Questions à traiter:
A - Selon le texte sur la faim en Afrique, quelle part des enfants de moins de cinq ans souffre d'un retard de croissance en Afrique subsaharienne ?
B - D'après le texte sur la faim en Afrique, pourquoi les pays africains sont-ils invités à se détacher de la division entre agro-écologistes et partisans de la biotechnologie moderne ? Répondez en une à trois phrases.
C - Veuillez reprendre le texte sur la faim en Afrique à partir de l'endroit où il s'arrête.

Bloc de texte:

▬▬▬

Dans mon pays, le Rwanda, le niveau de malnutrition et de faim entraînant des retards de croissance chez les enfants de moins de cinq ans est toujours alarmant, et c'est un scénario qui se répète dans de nombreuses Nations africaines et d'autres pays en développement. En raison du problème de la production alimentaire, rien qu'en Afrique subsaharienne, 34 % des enfants de moins de cinq ans souffrent d'un retard de croissance, ce qui laisse présager des générations futures de personnes souffrant de déficiences mentales et physiques et plus sujettes aux maladies.
Afin d'éviter de reproduire les erreurs des pays occidentaux, où les agro-écologistes adoptent souvent des positions hostiles et antagonistes à l'égard de la biotechnologie moderne et de la révolution verte, les pays africains sont invités à se détacher de cette division afin de mettre fin à la faim et à la pauvreté extrêmes et d'atteindre l'objectif de la faim zéro fixé par les Nations Unies pour 2030.
Les responsables politiques africains et les dirigeants du système alimentaire mondial sont également invités à mettre en œuvre des mesures qui aideront les agriculteurs africains à bénéficier à la fois de l'agro-écologie et de la biotechnologie moderne. La situation de la production alimentaire en Afrique est si fragile que les petits exploitants africains et leurs communautés ne peuvent pas se permettre de nouvelles divisions dans leurs systèmes alimentaires en raison de l'antagonisme du mouvement agro-écologique envers la biotechnologie moderne.

▬▬▬

Matériel fourni:
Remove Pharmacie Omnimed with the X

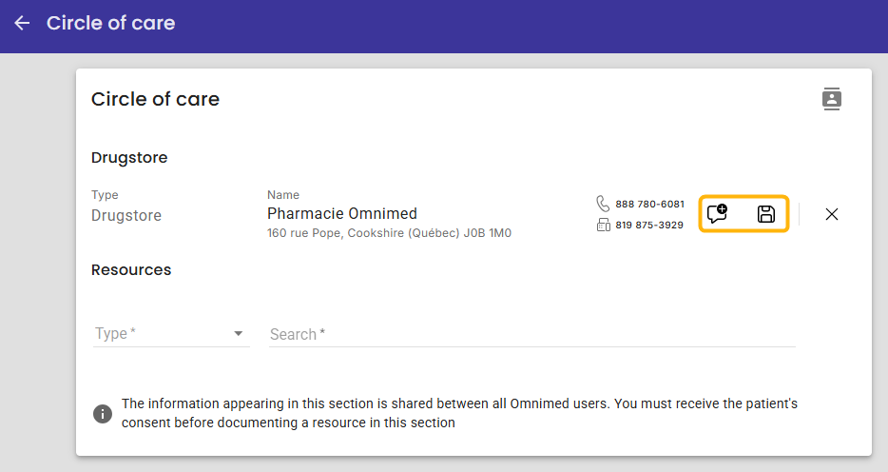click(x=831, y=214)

▬▬▬

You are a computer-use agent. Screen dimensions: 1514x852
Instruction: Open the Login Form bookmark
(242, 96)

▬▬▬

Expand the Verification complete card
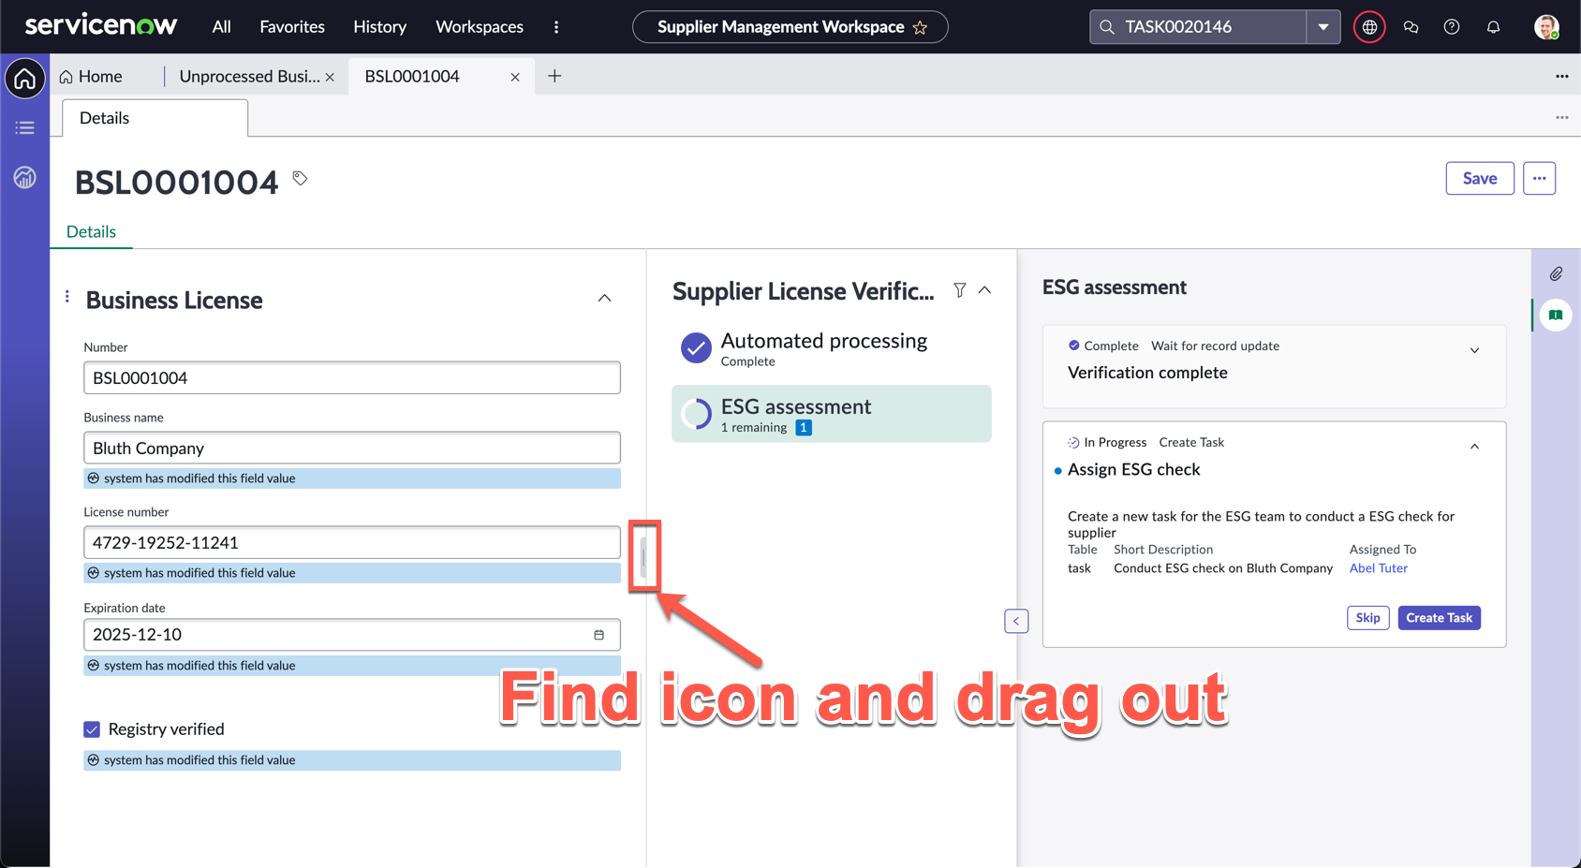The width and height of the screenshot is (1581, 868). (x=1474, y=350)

▬▬▬

Réponses aux questions:
A - 34 % des enfants de moins de cinq ans.

B - Ils doivent éviter de reproduire les erreurs des pays occidentaux, où les agro-écologistes sont souvent hostiles à la biotechnologie moderne et à la révolution verte. Ce détachement doit leur permettre de mettre fin à la faim et à la pauvreté extrêmes et d'atteindre l'objectif de la faim zéro fixé par les Nations Unies pour 2030. La production alimentaire en Afrique est par ailleurs si fragile que les petits exploitants et leurs communautés ne peuvent pas se permettre de nouvelles divisions.

C -
La pandémie de COVID-19 et diverses maladies des plantes cultivées ainsi que les défis posés par les insectes, comme les essaims de criquets en Afrique de l'Est, menacent les moyens de subsistance de millions de personnes. Les cultures biotechnologiques résilientes qui offrent une protection, comme le maïs TELA résistant à des insectes et tolérant à la sécheresse et le niébé GM résistant à des insectes du Nigeria, résolvent les problèmes et donnent un pouvoir économique aux agriculteurs et aux communautés rurales. Elles ne devraient pas être soumises au style occidental d'agro-écologie haineux envers la biotechnologie.
« La crise climatique exige que nous innovions et que nous donnions aux agriculteurs de tous les pays des outils diversifiés. L'agro-écologie et la biotechnologie peuvent coexister et se soutenir mutuellement », a déclaré M. Matt Murray, secrétaire adjoint par intérim aux affaires économiques et commerciales du Département d'État des États-Unis, lors de son intervention à l'occasion du Prix Mondial de l'Alimentation 2021.
Parvenir à faire coexister l'agro-écologie et la biotechnologie moderne dans les communautés agricoles africaines sera un tournant dans la promotion de la sécurité alimentaire sur le continent. Elle permettra également de rajeunir économiquement les petits et grands producteurs africains, qui pourront enfin choisir librement ce qu'ils produisent et comment ils protègent et gèrent leurs investissements agricoles.
À l'heure où un nombre croissant de pays africains prennent des décisions judicieuses concernant l'adoption de cultures biotechnologiques qui offrent à leurs agriculteurs une plus grande résilience dans la gestion des effets du changement climatique, il est important de souligner leur importance pour les moyens de subsistance des petits producteurs.
La réduction de l'utilisation des pesticides qui a accompagné l'adoption du cotonnier GM au Kenya et du niébé GM au Nigeria, où la récente approbation du maïs TELA réduira également l'utilisation des insecticides, aide les petits agriculteurs aux moyens limités à réduire leurs coûts de production. Mais ce qui est encore plus important, c'est qu'elle réduit les effets néfastes de l'excès de pesticides à la fois sur l'environnement et sur la vie des paysans qui appliquent généralement ces produits sans aucun équipement de protection individuelle pour préserver leur santé.
Ce n'est là qu'un des domaines où l'agro-écologie et la biotechnologie ont des objectifs communs. Nous devons maintenant nous concentrer sur d'autres objectifs et valeurs communs afin de soutenir, plutôt que de diviser, les agriculteurs africains.